How much is your unprotected PC worth to spammers?

I’ve written often about the need to keep your PC patched and your virus scanner up-to-date so that your PC doesn’t become infected with a Trojan or virus that turns it into a zombie for use in sending spam email or launching DDOS attacks. I’ve mentioned how virus writers don’t want to destroy your data anymore because our PC is worth more to them in an operational state so they can then charge spammers money to distribute junk email, but there’s never been a dollar amount indicating just how much the hackers are making off of their illicit use of your PC and internet connection. This article at USA Today finally gives us a hint.

One indication of the going rate for zombie PCs comes from a June 11 posting on, an electronic forum for spammers. The asking price for use of a network of 20,000 zombie PCs: $2,000 to $3,000. Such networks typically are used to broadcast spam and phishing scams and to spread e-mail viruses designed mainly to create yet more zombies.

Zombie networks can be sophisticated. Last fall, a small Internet service provider asked cybersleuth Don Bowman to find out which of its 70,000 subscribers were broadcasting spam. Its network was generating so much spam, other ISPs threatened to blacklist it.

Bowman discovered that e-mail would blast from 20 PCs for a brief period. After a pause, another fire-hydrant-like surge gushed from a different group of 20 PCs. On average, each machine disgorged 630 pieces of e-mail an hour. “It wasn’t natural,” says Bowman, chief software architect for security firm Sandvine. “No one can type that fast.”

His conclusion: An intruder was deploying squads of zombies in rotating waves. Why? Probably so the unwitting zombie owner would tolerate performance slowdowns that came and went — and investigate no further.

No wonder there’s such a drive by the blackhats out there to commandeer your machine. A little time spent coding and you can be making a couple of grand per customer as a spam relay. Doesn’t get much easier than that. Gathering valid email addresses is profitable as well. The article makes mention of Jason Smathers formerly of AOL who is charged with stealing 92 million email addresses from his former employer and selling them to a spammer for $100,000.

I suppose now is a good time to mention that EE automatically uses JavaScript to encode your email address when you put it into the comment form (or register an account) so it won’t be harvested by bots scanning the site. If you look at the page source on a page with comments you’ll notice that there’s quite a few bursts of JS code wherever an email address is likely to be listed.
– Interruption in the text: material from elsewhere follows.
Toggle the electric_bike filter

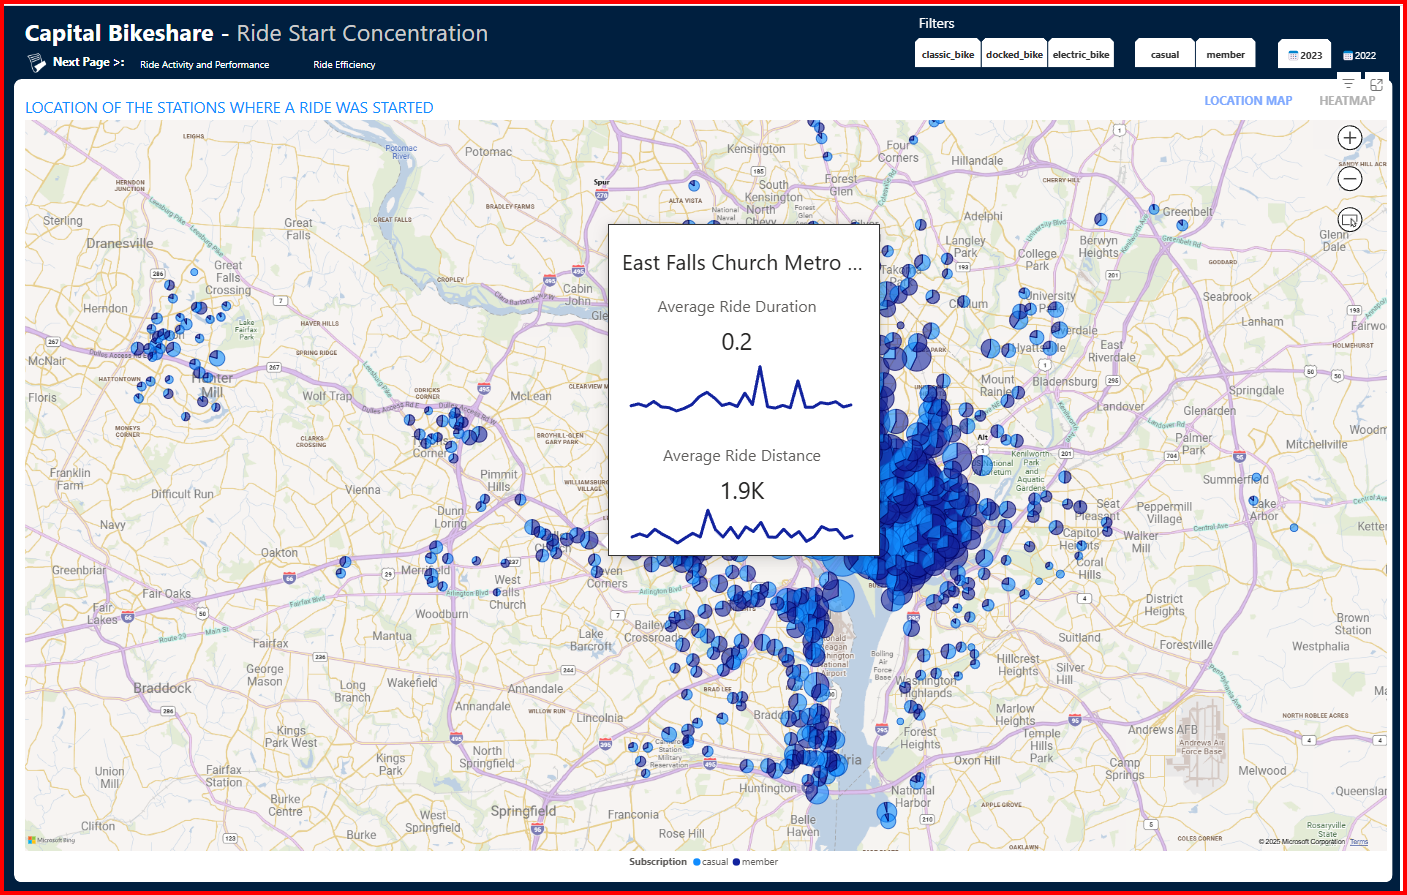coord(1081,55)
8 thoughts on “How much is your unprotected PC worth to spammers?

  1. Just to be devil’s advocate; doesn’t obfuscating addresses like this make them more valuable to spammers? Isn’t it a matter of (little) time before obfuscated addresses are scraped by bots also?

    Stick with me on this.
    A) People start to trust obfuscation.
    B) They’re more likely to use a “real” email address.
    C) Real addresses are more valuable, so worthy of more effort to harvest.
    D) Obfuscation is just a simple Javascript that any browser runs transparent.
    E) Any hacker with a bit of time could write a bot that runs any javascript with doc-writes prior to scraping the result for email addresses.
    3) Profit.

    Personally, I don’t go anywhere without my SpamGourmet.

    Just pondering…

  2. As some have noticed, i post my email addy all the time in my posts on a whole slew of systems.  Sure, i get spam.  But, honestly, most of it is filtered out from my inbox.  On average, i tag 1-2 emails a day as spam-worthy.

    I think this is a matter of better and better filtering, and (like the terrorism question) there is and shall never be no macro-level solution.

  3. well f*ck it then – my computer is probably making some geek a few grand as we speak. If you can’t beat ‘em, join ‘em. Or is it if you can’t beat ‘em, kill ‘em.

    I want software that not only protects me from the scam artists, but also makes their lives miserable. wink

  4. It wasn’t explicitly stated, but apparently the answer to the articles question is: 10 cents.

    I use spambob. .net and .org are great, although .net can’t be changed, only deleted. .com is really, really slow. Not really good for email confirmation. More than once, my confirmations failed because they only work if you respond within half an hour. I’m going to check out those ones that you guys have suggested.